In effetti il romanzo “Palazzo Yacoubian” di ‘Ala Al-Aswani, attualmente in “tournée” in Italia ad opera della Feltrinelli per farsi meglio conoscere, è
una “Comédie humaine” dell’Egitto contemporaneo e il palazzo Yacoubian è una Macombo, il piccolo paese di “Cent’anni di solitudine” di G.G.Marquez, dove le
storie dei suoi protagonisti sono variazioni sul tema Egitto: vecchi, giovani, fedeli o corrotti, un magnifico ritratto di una società ancora in parte oscura e piena di contraddizioni. Ogni storia fotografa un particolare senza il quale è impossibile arrivare ad un quadro d’insieme, il tema Egitto si concede solo nelle vicende di singoli individui che abitano il palazzo.

Ecco allora la storia di Taha, figlio del portiere che sogna di entrare nella polizia, ma non ci riesce data la modesta posizione sociale. Diventa studente
ed inizia a frequentare l’ambiente del radicalismo islamico, ma viene arrestato e seviziato come sospetto terrorista. Da questo momento non sognerà che la vendetta e la “jihad”, sia nel senso di sforzo verso la perfezione morale e religiosa, sia come azione militare in difesa dell’Islam. Dopo un lungo
addestramento morirà da martire durante un’azione terroristica. Si racconta anche di Hatim, intellettuale gay votato al giornalismo che trova l’amore in un prestante militare, ma finirà male: “Cominciò a sbattergli la testa contro il
muro con tutte le forze, finché non sentì il sangue caldo e appiccicoso che gli colava sulle mani”. Zaki Bey è un vecchio dongiovanni che sa ancora amare come
un giovane. Dopo mille traversie riuscirà a sposarsi felicemente con una ragazza che avrebbe dovuto solo approfittarne ed invece se ne innamora:
“Buthayna appariva proprio un essere puro e meraviglioso, era come se fosse rinata liberandosi per sempre degli sbagli del passato”. La carrellata di personaggi non si esaurisce qui, ognuno fa la sua parte nel teatro del mondo.
Si può solo concludere con le parole di una canzone che animava l’esclusivo locale Maxime: “Non, rien de rien. Non, je ne regrette rien / Ni le bien qu’on
m’a fait, ni le mal / tout ça m’est bien égal…”.

• _CONSEGNA_:
Risponda alle domande seguenti sul brano dedicato al romanzo «Palazzo Yacoubian».
1. Quale casa editrice porta il romanzo in tournée in Italia?
2. In quale corpo sogna di entrare Taha, il figlio del portiere?
3. Come si chiama il locale esclusivo animato dalla canzone citata in chiusura?

• _MATERIALE FORNITO_:
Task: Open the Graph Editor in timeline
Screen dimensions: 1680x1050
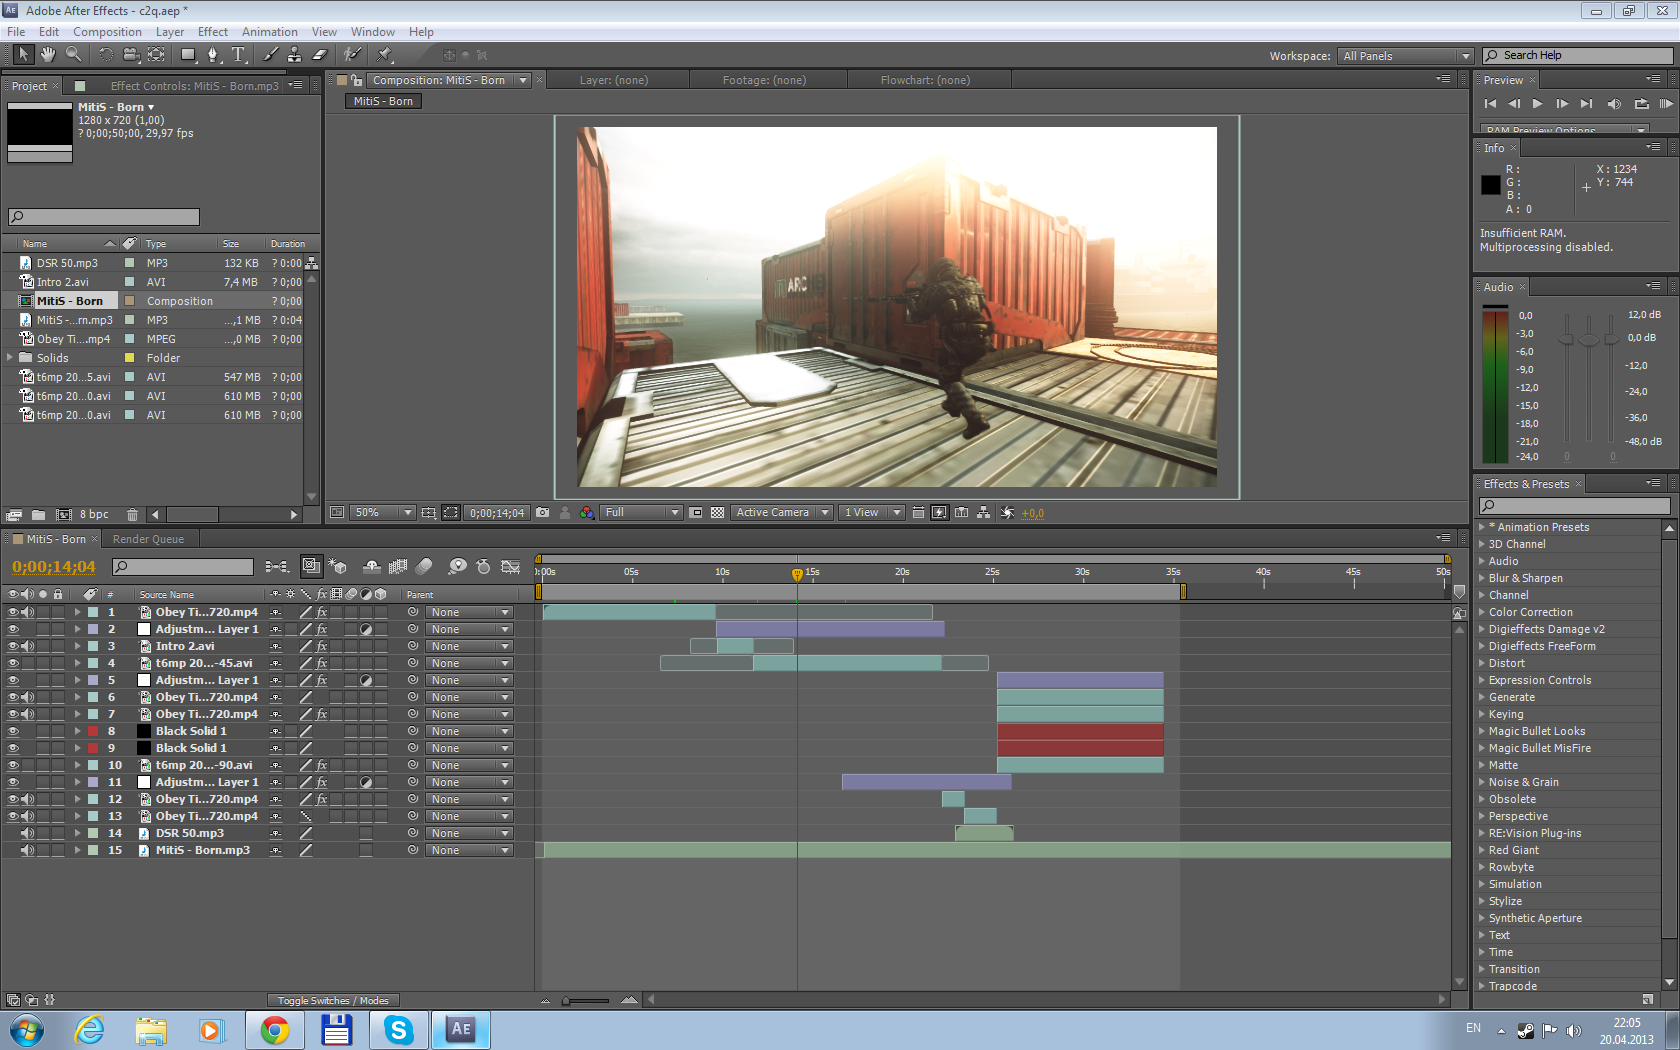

• _RISPOSTA_:
1. La Feltrinelli.
2. Nella polizia.
3. Maxime.